Ruby is a highly dynamic, strongly-typed programming language created by Yukihiro Matsumoto in 1993 and first released in 1995. It borrows from Smalltalk, Lisp, and Perl. Ruby has single inheritance, mixins, and syntax features like omission of parentheses that make it well-suited for embedded domain-specific languages. Ruby was popularized by the Ruby on Rails web development framework.The Rubinius project began as an implementation of the Ruby programming language roughly following the design of the Smalltalk-80 virtual machine described in the Blue book (“Smalltalk-80: the language and its implementation” by Adele Goldberg and David Robson). We have extended the initial implementation based on modern research in virtual machines, garbage collectors, and just-in-time (JIT) compilers. Rubinius currently features a stack-oriented opcode virtual machine, generational garbage collector, and LLVM-based JIT compiler. Most of the Ruby core library and the bytecode compiler are written in Ruby.We will examine the main features of Rubinius and take a deeper dive into some aspects of the virtual machine and JIT compiler. We will also look at possible future work to address memory load, startup, and suitability for using Rubinius in Android phones.

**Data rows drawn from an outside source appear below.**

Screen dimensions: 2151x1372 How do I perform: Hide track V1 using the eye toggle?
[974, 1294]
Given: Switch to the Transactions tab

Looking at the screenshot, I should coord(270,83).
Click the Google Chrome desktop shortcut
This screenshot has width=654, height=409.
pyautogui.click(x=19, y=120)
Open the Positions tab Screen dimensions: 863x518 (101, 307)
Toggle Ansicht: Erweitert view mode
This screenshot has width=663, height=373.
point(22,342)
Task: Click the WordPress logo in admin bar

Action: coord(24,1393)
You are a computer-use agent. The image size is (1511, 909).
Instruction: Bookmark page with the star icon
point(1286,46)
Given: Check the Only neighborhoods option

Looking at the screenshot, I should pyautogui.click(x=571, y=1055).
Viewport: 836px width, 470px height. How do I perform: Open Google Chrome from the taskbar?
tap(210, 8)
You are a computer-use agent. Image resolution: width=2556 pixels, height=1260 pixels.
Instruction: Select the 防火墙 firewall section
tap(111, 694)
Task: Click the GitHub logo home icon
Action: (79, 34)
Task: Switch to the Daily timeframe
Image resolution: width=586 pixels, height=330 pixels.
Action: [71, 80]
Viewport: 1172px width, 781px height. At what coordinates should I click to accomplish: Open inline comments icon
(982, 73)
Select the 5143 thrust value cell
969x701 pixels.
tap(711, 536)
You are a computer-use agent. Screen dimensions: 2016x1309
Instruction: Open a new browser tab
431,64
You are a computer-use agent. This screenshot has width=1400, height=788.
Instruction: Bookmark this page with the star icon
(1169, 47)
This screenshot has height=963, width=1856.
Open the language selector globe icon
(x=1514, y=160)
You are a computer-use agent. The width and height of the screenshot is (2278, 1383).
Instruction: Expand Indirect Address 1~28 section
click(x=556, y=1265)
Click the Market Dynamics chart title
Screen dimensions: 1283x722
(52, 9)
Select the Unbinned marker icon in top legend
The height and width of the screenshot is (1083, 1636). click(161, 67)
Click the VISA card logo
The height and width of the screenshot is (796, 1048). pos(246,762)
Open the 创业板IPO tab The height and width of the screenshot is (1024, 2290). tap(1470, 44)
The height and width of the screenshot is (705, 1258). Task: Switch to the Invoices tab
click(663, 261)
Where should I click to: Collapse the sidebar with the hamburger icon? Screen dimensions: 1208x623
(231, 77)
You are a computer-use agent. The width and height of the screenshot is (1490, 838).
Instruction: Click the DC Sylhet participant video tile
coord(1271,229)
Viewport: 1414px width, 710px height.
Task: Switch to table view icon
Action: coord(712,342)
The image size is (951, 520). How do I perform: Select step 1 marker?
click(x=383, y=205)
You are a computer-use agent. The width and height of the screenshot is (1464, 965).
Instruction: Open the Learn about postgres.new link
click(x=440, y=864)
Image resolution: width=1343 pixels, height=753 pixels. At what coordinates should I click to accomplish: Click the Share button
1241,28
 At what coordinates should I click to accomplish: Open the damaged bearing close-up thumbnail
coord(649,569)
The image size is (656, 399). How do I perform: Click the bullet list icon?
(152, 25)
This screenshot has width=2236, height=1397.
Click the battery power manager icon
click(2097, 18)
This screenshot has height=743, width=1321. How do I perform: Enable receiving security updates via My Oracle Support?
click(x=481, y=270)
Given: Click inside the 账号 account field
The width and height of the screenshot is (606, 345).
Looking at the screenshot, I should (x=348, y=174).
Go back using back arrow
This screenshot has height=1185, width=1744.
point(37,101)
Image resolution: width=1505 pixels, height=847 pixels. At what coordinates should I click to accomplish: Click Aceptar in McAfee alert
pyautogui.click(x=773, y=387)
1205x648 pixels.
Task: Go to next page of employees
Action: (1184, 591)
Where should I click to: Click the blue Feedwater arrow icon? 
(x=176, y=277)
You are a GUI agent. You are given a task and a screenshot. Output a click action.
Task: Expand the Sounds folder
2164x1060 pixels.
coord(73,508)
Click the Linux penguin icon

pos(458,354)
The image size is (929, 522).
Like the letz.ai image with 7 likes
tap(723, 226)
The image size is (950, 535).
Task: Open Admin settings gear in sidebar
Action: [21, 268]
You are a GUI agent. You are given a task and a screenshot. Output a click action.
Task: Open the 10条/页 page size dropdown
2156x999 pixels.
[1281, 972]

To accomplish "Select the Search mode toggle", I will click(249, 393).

If there is time and interest, we will discuss implementing programming languages besides Ruby on Rubinius.

bio:
Brian Ford began contributing to the Rubinius project in December 2006 shortly after the creator, Evan Phoenix, announced the project. He is presently employed by Engine Yard, Inc to work full-time on Rubinius. Brian is keenly interested in languages of all kinds, from mathematics and various programming languages to Spanish and Japanese. He has primarily used C/C++, Tcl, Python, and Ruby in Geographic Information Systems, physical security systems monitoring and web application development. He has a B.Sc. in Mathematics from Portland State University.